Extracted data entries
[Start of Attachment]

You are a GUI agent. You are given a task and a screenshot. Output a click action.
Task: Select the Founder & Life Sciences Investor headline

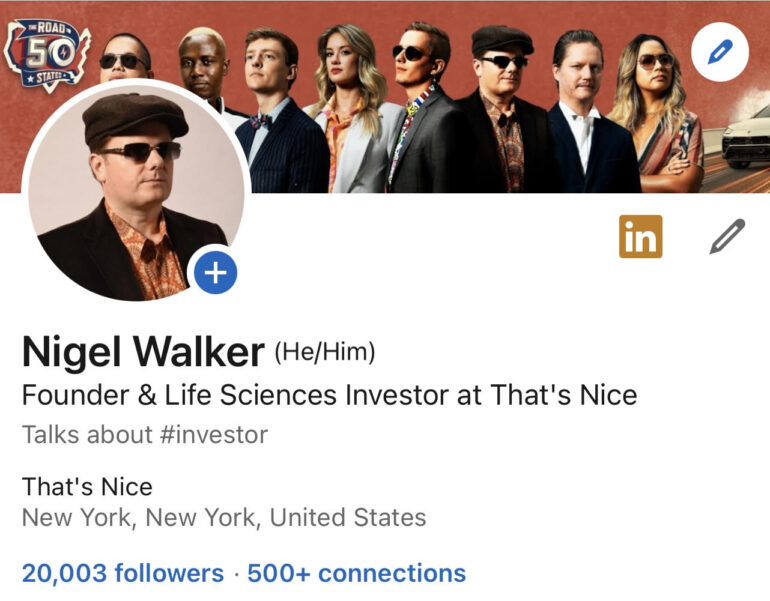[x=329, y=395]
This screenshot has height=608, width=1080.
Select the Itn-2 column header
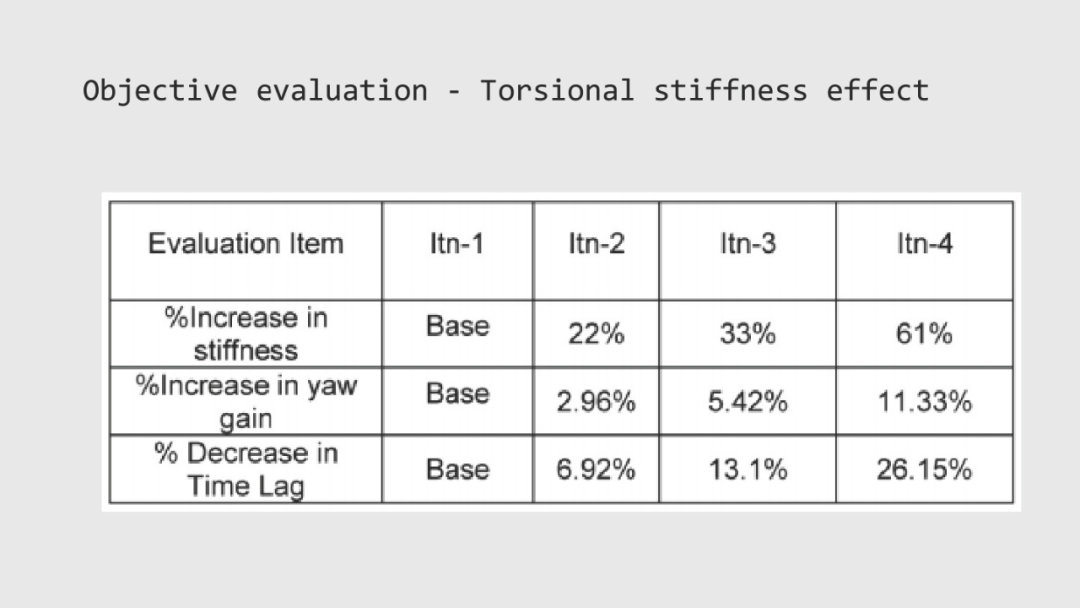[596, 251]
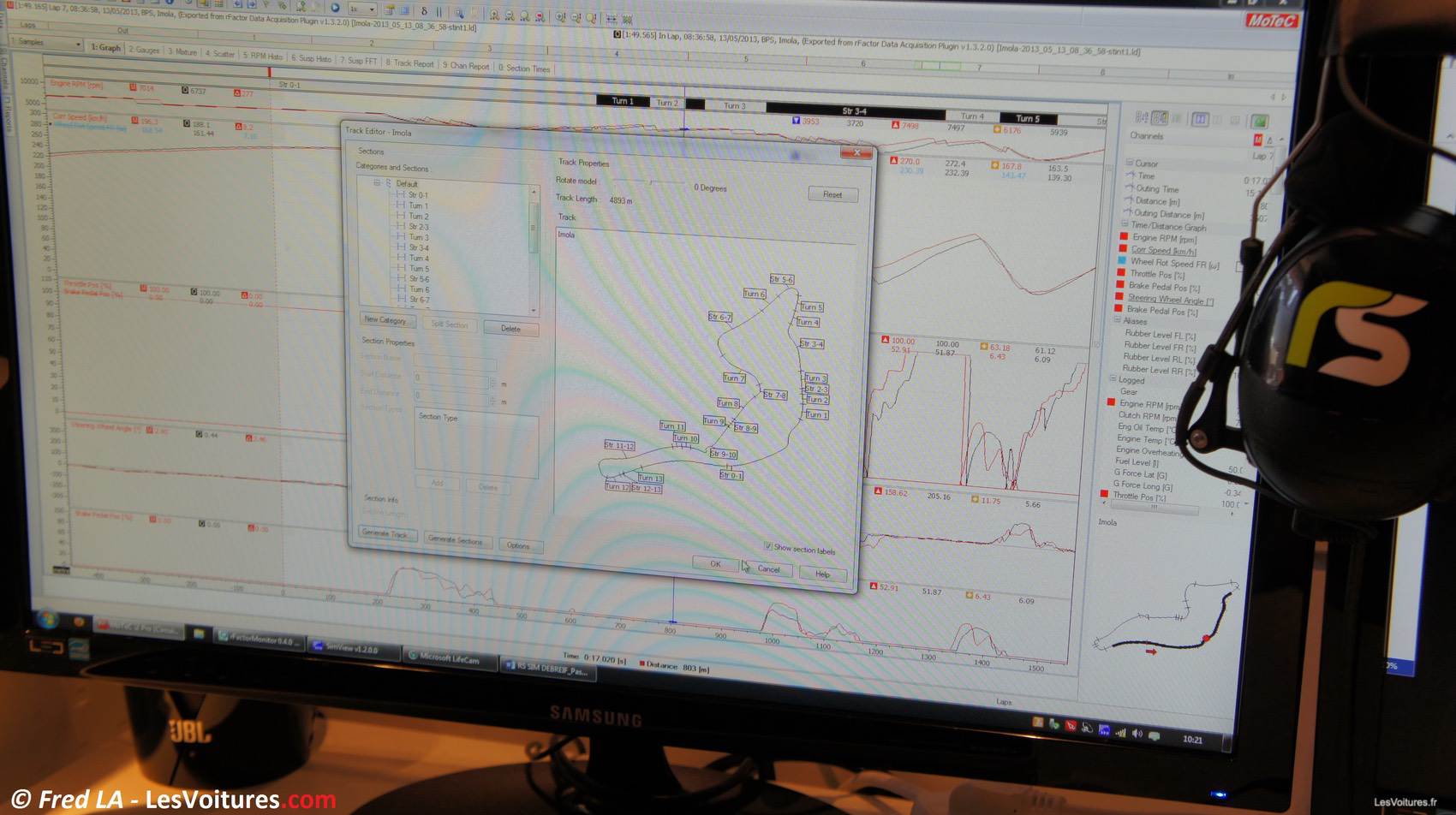Uncheck Show section labels checkbox
Image resolution: width=1456 pixels, height=815 pixels.
pos(767,545)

[End of Attachment]

Task instructions: Where does "screenshot" occur in the data? Copy each line that has it.

Task solution:
You are a GUI agent. You are given a task and a screenshot. Output a click action.
This screenshot has height=608, width=1080.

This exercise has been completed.